** Opening EXERCISE DATA block **
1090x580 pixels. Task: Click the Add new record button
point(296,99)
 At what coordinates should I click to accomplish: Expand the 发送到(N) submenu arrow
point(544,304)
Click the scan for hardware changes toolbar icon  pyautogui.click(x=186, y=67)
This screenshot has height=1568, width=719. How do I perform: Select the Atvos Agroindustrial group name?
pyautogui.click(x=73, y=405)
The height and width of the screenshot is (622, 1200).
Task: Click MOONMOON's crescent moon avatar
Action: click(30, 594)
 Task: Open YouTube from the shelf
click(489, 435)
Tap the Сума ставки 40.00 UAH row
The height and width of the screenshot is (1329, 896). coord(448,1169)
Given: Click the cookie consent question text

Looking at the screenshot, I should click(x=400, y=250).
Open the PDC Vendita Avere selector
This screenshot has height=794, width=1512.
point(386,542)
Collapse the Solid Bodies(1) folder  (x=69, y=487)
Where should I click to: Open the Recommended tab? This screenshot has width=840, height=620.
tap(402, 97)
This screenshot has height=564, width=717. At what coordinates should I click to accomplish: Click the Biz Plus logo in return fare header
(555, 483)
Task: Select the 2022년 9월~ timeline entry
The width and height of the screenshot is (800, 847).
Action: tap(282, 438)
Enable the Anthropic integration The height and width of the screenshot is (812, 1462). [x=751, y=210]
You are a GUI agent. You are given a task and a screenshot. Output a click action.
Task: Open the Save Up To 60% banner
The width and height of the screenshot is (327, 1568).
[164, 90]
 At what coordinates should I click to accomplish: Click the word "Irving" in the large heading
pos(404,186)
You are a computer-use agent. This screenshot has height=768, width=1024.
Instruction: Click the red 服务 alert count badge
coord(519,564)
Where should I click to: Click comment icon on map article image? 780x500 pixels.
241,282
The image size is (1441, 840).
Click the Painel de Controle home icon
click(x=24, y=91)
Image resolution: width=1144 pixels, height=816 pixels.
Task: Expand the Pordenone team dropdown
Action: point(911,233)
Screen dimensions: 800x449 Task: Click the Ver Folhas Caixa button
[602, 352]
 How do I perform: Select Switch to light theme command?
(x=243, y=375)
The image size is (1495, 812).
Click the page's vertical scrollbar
** Closing EXERCISE DATA block **
The stretch of entries above that starts with the line containing "At what coordinates should I click to accomplish: Click the word" and goes on through the line containing "The image size is (1441, 840)." is to be transcribed exactly, and no other line is to be transcribed.

**RESPONSE AREA**
 At what coordinates should I click to accomplish: Click the word "Irving" in the large heading
pos(404,186)
You are a computer-use agent. This screenshot has height=768, width=1024.
Instruction: Click the red 服务 alert count badge
coord(519,564)
Where should I click to: Click comment icon on map article image? 780x500 pixels.
241,282
The image size is (1441, 840).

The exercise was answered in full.